Lebanese terror group Hezbollah managed to infiltrate Israel and set up a terrorist outpost in the past few weeks, the Kan public broadcaster reported on Wednesday.
According to the report, Hezbollah dispatched terrorists across the border who set up two tents near Har Dov. The position, located across from an Israeli military base, was manned by three to eight armed terrorists.
Israeli Prime Minister Benjamin Netanyahu reportedly discussed the incursion during a briefing last week to the Knesset’s Foreign Affairs and Defense Committee.
The Israel Defense Forces said only that “the matter was known and being addressed by relevant parties,” reportedly UNIFIL, the U.N.’s peacekeeping force in southern Lebanon.
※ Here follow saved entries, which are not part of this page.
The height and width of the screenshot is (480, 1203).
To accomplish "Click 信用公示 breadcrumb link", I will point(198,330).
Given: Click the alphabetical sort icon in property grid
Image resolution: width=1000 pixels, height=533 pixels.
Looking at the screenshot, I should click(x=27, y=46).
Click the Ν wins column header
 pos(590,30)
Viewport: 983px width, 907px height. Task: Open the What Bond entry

UNIFIL was established in 1978 to confirm Israel’s withdrawal from Lebanon following a military incursion. After the 2006 war between Hezbollah and Israel, UNIFIL’s mandate was expanded to monitor the cessation of hostilities.
Israeli authorities have repeatedly accused the force of failing to contain Hezbollah, which has militarized huge swaths of Lebanon in contravention of international law.
According to U.N. Security Council Resolution 1701, which ended the 2006 conflict, the terrorist group is forbidden from operating anywhere near the frontier.
In May, Israel’s Foreign Ministry revealed that the Iranian-backed group had over the past year constructed no fewer than 27 military posts along the Blue Line, the demarcation separating Israel and Lebanon.
The posts were built under the guise of Green without Borders, a Hezbollah-affiliated organization that poses as an environmental NGO.
On March 15, a terrorist who infiltrated from Lebanon planted a roadside bomb in northern Israel that severely wounded a motorist. Shareef ad-Din, 21, from the Israeli Arab town of Salem, was wounded when the explosive device detonated behind a barrier by the side of the road near the Megiddo Junction, some 18 miles southeast of Haifa.
The IDF did not name who it believes dispatched the terrorist, but did not rule out Hezbollah.